From Hump Mountain, the route back is the same. Just don't do the spur trails again, unless you have any specific reason to. You will return to the parking area at 19.4 miles - or should I say "hobble" into the parking area? See the variations below for other ways to do this hike or split it up. To summarize, this is one of the most spectacular hikes I have ever done, without question rating it a "Best Hike". However, the difficulty is not to be dismissed. While the views are breathtaking from all five mountains on this hike, it would be best to split it up into sections, like I've already mentioned before.

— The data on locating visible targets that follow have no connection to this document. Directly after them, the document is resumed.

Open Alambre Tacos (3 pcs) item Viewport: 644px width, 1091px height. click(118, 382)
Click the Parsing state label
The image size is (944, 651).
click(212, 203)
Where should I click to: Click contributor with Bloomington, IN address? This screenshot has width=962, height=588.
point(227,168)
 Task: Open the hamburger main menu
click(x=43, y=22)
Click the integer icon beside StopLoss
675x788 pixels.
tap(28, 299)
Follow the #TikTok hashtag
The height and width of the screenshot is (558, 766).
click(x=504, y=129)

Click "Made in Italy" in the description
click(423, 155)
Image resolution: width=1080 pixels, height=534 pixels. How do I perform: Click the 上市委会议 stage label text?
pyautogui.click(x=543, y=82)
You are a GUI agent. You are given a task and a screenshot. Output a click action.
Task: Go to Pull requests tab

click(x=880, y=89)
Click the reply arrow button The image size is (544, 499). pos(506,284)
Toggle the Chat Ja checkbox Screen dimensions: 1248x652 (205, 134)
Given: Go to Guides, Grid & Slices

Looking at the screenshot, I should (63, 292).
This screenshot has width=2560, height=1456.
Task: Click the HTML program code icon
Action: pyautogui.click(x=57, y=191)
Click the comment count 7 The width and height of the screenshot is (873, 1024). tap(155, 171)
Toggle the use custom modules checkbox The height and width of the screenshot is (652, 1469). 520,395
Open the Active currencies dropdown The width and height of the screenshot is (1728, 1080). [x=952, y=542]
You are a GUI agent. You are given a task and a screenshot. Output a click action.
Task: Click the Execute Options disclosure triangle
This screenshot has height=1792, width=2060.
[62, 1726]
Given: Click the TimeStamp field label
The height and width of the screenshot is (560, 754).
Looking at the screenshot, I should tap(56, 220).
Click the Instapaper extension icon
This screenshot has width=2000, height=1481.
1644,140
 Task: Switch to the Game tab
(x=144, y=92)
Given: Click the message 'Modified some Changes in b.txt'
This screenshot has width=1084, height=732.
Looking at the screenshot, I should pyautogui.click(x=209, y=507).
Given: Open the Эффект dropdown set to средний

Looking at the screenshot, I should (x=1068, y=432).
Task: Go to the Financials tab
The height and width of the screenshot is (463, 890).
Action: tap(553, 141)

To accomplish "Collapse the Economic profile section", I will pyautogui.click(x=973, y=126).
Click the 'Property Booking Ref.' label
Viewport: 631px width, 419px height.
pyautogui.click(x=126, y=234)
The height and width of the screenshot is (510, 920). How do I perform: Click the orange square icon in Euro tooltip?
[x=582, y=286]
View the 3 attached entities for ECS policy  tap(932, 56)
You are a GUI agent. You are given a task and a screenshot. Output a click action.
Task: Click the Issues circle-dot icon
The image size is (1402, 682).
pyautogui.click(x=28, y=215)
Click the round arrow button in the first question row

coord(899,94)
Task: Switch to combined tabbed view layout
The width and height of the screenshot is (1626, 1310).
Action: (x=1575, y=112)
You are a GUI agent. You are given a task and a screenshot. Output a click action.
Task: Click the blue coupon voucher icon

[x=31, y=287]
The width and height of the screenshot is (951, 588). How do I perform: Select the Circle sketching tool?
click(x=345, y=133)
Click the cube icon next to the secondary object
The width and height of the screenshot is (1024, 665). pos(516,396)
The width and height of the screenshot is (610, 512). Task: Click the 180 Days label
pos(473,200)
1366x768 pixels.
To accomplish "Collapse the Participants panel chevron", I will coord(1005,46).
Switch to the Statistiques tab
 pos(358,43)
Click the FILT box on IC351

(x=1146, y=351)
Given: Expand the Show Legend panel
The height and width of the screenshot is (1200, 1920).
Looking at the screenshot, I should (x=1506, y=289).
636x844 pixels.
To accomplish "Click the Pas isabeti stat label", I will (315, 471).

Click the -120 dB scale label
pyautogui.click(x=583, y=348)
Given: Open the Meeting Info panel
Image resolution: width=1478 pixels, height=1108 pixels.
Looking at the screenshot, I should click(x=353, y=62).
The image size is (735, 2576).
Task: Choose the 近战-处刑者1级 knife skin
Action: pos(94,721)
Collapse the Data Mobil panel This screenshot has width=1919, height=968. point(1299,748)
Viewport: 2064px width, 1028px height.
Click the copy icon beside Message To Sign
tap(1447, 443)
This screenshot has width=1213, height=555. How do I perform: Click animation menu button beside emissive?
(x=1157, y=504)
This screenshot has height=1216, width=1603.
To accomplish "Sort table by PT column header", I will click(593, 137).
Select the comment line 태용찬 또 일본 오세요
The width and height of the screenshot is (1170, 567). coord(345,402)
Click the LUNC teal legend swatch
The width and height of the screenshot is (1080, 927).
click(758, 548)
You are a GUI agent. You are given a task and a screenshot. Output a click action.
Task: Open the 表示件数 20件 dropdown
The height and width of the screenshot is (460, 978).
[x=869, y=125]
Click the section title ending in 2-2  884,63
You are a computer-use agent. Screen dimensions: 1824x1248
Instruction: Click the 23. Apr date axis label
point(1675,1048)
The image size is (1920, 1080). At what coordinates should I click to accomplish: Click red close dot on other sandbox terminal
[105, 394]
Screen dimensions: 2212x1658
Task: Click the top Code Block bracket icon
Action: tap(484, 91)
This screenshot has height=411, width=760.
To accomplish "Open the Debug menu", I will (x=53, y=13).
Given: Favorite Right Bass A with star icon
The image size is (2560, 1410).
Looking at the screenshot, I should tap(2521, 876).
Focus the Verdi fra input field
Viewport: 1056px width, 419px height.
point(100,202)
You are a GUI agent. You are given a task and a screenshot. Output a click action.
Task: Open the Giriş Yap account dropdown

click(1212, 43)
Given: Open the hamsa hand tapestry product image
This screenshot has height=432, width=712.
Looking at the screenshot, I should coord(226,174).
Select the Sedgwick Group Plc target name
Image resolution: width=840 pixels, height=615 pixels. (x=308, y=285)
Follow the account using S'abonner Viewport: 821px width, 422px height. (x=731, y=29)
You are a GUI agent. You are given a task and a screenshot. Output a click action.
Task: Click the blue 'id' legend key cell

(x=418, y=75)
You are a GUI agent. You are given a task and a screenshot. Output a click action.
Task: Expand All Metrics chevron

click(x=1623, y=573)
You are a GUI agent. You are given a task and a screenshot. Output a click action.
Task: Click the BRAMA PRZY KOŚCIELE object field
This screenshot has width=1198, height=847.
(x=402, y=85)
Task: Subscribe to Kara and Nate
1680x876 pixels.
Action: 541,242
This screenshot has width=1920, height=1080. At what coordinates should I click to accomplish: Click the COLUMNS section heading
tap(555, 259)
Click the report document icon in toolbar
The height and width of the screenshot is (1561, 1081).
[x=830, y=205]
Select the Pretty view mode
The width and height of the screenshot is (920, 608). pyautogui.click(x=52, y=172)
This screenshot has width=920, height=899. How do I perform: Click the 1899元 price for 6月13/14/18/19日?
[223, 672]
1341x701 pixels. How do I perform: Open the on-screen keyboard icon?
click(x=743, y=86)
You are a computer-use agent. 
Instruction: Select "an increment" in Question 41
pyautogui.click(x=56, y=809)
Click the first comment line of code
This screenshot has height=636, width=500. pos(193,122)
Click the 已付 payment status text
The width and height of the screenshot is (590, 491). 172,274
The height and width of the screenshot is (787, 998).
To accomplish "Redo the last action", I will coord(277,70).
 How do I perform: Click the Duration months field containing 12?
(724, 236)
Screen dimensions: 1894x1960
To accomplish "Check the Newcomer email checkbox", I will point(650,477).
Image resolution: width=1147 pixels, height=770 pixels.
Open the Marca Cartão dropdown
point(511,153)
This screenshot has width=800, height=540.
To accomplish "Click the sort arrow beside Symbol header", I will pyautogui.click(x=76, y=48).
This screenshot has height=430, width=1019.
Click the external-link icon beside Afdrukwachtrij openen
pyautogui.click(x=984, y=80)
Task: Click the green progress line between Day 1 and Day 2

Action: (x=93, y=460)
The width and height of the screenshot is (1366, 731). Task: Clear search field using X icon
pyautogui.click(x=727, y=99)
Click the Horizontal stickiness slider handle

Make sure to not let the difficulty to take away the beauty of this hike for you.
Out and back from Carvers Gap to Grassy Ridge Bald - 5 Miles (slightly more if you continue to the second summit on Grassy Ridge)
Out and back from Roaring Creek Trailhead to Hump Mountain 8-9 Miles (I do not know exact distance, because I haven't measured the distance to the true summit of Hump Mountain and also from Roaring Creek Trailhead to Overmountain Shelter)
Do the entire hike in two or three days; best camping locations are on Little Hump Mountain, Hump Mountain, Grassy Ridge Bald, and near Overmountain Shelter
If you have any extra time or energy, check out the Rhododendron Gardens, the vista at Roan High Bluff, and the site of the Cloudland Hotel, all just west of of Carvers Gap.